Finora gli organismi viventi più grandi conosciuti al mondo erano il Pando, cioè una foresta di 40mila pioppi tremuli americani (Populus tremuloides) che si autoclonano da più di 80mila anni nello Utah, e un fungo chiamato “Humongous fungus” (“il fungo gigantesco”), che cresce nella foresta nazionale di Malheur, in Oregon, sempre negli Stati Uniti. Il Pando si estende per più di 400mila metri quadrati, mentre il fungo, che appartiene al genere Armillaria, occupa una superficie di 9 chilometri quadrati. Per fare un confronto, la pianta di Posidonia scoperta nella Shark Bay occupa una superficie di almeno 180 chilometri quadrati.

Il gruppo di ricercatori ha osservato che la pianta è inoltre un ibrido di due specie e ha due set cromosomici completi, vale a dire che ha un numero di cromosomi maggiore del normale. È una condizione che in biologia si chiama poliploidia e solitamente è pericolosa per gli embrioni animali, ma non nelle piante: nel caso della Posidonia potrebbe anzi essere stata fondamentale per favorire l’autoclonazione e permetterle di sopravvivere ai vari cambiamenti climatici che si sono verificati nel corso del tempo.

Elizabeth Sinclair, una delle autrici dello studio, ha spiegato al New York Times che il fatto di aver avuto più cromosomi può essere servito alla pianta ad affrontare «un’ampia serie di situazioni, che è una risorsa ottima con i cambiamenti climatici». Sinclair ha aggiunto che la pianta era stata danneggiata dall’ondata di grande caldo che aveva interessato l’Australia tra il 2010 e il 2011, ma in seguito aveva ripreso a crescere, mostrando germogli e foglie più resistenti.

Adesso sarà difficile dire se con i grossi cambiamenti climatici in corso in questi anni la pianta sarà in grado di resistere e continuare a moltiplicarsi senza subire grossi danni.

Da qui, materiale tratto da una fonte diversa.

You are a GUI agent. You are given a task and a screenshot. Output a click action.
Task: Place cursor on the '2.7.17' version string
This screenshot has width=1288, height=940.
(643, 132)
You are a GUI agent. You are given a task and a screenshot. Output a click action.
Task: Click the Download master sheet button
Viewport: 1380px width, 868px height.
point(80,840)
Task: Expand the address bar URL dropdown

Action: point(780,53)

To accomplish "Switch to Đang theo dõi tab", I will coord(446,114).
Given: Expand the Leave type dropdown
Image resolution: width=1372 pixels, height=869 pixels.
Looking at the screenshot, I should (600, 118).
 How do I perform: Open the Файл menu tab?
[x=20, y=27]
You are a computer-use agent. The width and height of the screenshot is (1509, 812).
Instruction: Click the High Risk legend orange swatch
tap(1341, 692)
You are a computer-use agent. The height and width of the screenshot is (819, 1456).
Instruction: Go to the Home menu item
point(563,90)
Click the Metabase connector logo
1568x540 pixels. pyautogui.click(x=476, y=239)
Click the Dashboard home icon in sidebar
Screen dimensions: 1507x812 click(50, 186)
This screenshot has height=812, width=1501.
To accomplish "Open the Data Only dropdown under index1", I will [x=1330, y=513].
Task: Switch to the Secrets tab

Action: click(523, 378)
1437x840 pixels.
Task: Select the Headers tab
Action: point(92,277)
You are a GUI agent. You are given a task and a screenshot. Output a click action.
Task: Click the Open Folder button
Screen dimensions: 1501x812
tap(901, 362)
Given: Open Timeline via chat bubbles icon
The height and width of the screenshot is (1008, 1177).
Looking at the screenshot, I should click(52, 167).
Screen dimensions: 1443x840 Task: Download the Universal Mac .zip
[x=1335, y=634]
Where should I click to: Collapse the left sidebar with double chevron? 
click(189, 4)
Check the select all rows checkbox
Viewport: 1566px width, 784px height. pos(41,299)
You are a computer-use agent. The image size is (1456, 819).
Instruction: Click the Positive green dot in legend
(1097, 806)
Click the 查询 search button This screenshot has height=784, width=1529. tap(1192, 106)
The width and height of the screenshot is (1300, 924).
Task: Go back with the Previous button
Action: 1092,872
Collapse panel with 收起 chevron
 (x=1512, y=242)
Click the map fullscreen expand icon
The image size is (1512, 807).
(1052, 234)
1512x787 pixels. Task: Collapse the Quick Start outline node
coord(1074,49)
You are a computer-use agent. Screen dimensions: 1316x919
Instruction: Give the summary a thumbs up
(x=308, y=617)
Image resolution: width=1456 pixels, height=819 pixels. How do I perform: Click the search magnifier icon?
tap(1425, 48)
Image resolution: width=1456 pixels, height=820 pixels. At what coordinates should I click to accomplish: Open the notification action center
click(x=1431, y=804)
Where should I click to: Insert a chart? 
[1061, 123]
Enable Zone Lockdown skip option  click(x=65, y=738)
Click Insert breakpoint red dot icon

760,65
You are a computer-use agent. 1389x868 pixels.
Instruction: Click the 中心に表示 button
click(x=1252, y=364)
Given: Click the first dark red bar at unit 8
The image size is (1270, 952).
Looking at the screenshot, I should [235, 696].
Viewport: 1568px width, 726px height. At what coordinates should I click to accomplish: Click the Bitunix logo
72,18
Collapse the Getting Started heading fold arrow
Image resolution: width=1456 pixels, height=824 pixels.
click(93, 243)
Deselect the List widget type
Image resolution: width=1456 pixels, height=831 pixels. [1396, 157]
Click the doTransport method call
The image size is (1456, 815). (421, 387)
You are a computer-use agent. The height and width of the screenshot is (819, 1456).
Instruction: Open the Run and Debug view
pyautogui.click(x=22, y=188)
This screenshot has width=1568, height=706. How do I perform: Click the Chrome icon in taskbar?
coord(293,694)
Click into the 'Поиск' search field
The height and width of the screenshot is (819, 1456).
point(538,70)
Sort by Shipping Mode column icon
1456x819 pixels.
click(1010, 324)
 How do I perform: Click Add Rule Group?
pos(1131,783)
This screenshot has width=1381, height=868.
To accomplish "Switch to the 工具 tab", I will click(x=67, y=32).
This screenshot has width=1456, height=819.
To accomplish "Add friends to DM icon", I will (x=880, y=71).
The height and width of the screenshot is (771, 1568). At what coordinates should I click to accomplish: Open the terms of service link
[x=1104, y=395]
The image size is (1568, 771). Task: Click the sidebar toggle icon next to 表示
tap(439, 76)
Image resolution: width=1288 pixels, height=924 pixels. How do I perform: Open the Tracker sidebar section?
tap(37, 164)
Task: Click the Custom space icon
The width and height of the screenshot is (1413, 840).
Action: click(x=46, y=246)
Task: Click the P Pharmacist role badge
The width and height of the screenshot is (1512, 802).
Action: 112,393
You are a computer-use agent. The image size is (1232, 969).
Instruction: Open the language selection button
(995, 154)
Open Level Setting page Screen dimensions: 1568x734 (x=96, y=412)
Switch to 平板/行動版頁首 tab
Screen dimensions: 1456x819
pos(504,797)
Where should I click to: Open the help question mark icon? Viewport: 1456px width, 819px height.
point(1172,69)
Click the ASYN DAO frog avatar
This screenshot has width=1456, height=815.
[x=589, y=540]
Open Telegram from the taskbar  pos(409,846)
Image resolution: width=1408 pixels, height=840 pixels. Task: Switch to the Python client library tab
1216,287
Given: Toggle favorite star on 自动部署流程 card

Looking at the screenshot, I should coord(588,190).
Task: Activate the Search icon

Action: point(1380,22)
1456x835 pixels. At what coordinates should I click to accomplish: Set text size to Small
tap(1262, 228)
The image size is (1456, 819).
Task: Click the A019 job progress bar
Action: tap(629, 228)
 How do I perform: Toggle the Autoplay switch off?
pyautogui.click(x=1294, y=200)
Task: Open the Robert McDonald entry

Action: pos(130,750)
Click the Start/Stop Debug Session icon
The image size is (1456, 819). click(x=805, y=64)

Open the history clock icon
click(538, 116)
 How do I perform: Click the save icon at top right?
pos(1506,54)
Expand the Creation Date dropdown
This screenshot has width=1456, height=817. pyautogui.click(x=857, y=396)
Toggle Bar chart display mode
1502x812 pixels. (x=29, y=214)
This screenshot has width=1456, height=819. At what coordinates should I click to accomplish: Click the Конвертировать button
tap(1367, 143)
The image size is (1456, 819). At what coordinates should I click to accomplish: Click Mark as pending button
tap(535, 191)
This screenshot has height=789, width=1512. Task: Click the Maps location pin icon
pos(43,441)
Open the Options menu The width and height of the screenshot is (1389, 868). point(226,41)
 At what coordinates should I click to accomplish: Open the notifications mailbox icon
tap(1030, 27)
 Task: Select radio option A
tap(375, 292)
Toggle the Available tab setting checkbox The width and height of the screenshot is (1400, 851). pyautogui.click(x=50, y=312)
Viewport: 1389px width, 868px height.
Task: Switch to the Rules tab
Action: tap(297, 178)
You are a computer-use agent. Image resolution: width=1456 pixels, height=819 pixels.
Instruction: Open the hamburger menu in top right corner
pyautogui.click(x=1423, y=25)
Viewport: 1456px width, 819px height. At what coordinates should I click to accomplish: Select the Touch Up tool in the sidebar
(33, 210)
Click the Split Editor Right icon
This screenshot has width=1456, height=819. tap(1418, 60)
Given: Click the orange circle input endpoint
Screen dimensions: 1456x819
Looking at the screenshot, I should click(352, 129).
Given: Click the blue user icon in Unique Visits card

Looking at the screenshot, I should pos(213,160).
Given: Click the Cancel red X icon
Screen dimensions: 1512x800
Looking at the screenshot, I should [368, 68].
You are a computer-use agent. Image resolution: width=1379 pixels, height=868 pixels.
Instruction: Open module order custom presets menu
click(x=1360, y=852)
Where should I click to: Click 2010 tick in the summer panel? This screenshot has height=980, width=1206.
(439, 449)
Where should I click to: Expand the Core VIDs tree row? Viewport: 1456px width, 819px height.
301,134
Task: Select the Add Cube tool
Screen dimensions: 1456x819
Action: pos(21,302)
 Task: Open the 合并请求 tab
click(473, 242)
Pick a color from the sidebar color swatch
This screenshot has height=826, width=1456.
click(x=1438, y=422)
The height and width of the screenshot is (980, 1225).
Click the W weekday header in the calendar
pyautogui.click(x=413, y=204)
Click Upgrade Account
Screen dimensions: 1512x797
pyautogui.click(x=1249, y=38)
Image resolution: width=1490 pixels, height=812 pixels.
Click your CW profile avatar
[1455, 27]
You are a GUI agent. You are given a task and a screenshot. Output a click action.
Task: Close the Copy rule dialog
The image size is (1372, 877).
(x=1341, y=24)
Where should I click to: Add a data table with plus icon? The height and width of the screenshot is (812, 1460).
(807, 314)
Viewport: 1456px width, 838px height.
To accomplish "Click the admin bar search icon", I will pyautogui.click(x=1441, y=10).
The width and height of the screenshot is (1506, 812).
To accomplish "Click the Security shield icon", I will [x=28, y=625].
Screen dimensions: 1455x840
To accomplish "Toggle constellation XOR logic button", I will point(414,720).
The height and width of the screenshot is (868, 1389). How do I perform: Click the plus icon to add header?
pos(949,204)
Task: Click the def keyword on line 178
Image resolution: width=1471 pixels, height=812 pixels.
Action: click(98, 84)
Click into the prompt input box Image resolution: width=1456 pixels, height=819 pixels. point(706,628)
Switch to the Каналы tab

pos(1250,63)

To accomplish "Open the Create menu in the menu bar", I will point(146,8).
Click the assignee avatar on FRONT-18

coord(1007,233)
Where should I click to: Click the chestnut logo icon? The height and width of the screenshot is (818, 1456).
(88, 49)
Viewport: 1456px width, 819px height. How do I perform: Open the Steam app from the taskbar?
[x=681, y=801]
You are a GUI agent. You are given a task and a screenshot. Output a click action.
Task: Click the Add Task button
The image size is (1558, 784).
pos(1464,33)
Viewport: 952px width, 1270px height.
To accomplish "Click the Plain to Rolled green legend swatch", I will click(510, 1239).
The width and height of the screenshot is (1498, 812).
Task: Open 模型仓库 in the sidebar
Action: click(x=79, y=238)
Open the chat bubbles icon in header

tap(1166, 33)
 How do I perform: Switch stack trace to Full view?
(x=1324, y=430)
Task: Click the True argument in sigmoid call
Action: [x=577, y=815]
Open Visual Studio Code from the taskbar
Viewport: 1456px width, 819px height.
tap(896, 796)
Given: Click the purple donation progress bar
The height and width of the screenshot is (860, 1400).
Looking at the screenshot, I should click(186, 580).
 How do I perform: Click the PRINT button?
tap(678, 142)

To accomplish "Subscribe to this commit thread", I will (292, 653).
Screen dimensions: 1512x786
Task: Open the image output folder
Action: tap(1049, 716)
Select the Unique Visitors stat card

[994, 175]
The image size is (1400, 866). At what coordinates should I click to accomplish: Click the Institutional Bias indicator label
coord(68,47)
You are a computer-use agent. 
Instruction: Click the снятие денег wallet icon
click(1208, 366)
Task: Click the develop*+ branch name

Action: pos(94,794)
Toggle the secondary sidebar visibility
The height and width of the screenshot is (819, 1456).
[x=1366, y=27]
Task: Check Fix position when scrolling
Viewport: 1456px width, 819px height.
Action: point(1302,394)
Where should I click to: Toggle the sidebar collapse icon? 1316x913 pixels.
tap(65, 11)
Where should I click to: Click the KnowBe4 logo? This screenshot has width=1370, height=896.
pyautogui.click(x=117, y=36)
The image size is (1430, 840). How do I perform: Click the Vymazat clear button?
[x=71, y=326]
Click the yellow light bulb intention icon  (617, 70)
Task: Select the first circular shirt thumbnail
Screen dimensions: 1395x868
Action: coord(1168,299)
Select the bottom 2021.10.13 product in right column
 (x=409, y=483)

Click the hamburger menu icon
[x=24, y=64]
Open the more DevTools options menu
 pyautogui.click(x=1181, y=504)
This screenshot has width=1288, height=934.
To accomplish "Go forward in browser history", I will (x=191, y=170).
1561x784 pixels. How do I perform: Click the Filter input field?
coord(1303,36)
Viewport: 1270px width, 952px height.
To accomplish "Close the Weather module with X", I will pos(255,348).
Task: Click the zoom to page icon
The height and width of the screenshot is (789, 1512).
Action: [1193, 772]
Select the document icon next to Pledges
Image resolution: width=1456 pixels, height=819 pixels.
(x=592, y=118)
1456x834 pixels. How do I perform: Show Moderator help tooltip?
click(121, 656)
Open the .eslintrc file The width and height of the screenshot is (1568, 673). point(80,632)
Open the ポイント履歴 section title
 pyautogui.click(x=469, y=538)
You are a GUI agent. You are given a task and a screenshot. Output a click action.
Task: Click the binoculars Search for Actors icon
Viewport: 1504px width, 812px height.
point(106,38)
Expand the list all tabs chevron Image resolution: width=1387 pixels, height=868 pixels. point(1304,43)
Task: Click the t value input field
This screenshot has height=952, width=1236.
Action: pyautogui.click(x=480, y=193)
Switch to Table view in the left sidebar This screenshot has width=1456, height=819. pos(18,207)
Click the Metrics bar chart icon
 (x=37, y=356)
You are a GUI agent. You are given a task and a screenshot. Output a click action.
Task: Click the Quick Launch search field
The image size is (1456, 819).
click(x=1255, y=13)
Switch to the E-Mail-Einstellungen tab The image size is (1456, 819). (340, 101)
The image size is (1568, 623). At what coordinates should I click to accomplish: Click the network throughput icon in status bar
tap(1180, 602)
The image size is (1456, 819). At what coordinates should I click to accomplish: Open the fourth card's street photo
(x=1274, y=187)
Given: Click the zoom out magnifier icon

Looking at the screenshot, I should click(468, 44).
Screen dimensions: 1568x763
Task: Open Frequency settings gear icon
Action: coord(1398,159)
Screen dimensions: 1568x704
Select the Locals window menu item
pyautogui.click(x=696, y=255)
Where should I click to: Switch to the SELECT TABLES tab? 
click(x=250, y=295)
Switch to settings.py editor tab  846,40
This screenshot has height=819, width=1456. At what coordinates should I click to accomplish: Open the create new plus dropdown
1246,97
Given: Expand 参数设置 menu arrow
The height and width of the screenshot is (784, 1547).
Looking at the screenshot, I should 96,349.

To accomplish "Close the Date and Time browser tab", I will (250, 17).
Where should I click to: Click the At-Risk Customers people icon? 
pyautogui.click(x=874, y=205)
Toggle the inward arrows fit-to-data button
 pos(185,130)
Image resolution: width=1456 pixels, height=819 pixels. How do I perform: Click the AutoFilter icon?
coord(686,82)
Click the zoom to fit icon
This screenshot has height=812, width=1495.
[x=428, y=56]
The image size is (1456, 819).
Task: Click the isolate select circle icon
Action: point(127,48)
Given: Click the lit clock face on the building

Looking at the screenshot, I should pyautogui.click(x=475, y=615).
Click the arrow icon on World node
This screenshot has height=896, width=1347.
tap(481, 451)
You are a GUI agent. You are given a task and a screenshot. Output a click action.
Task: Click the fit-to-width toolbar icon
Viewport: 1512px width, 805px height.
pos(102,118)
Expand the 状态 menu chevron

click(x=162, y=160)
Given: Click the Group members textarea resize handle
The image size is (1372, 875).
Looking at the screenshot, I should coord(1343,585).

Marlene Jahnke, biologa dell’università di Göteborg (Svezia), che non ha partecipato allo studio, ha detto al New York Times che le piante marine sono particolarmente importanti da proteggere perché anche loro contribuiscono a trattenere l’anidride carbonica immessa nell’ambiente – il principale gas serra a cui si deve il riscaldamento globale – e attorno a loro si sviluppano moltissime altre specie. Osservare il modo in cui la pianta reagirà ai cambiamenti climatici in futuro potrà aiutare a capire meglio se la poliploidia potrà essere utile alle piante per superarli.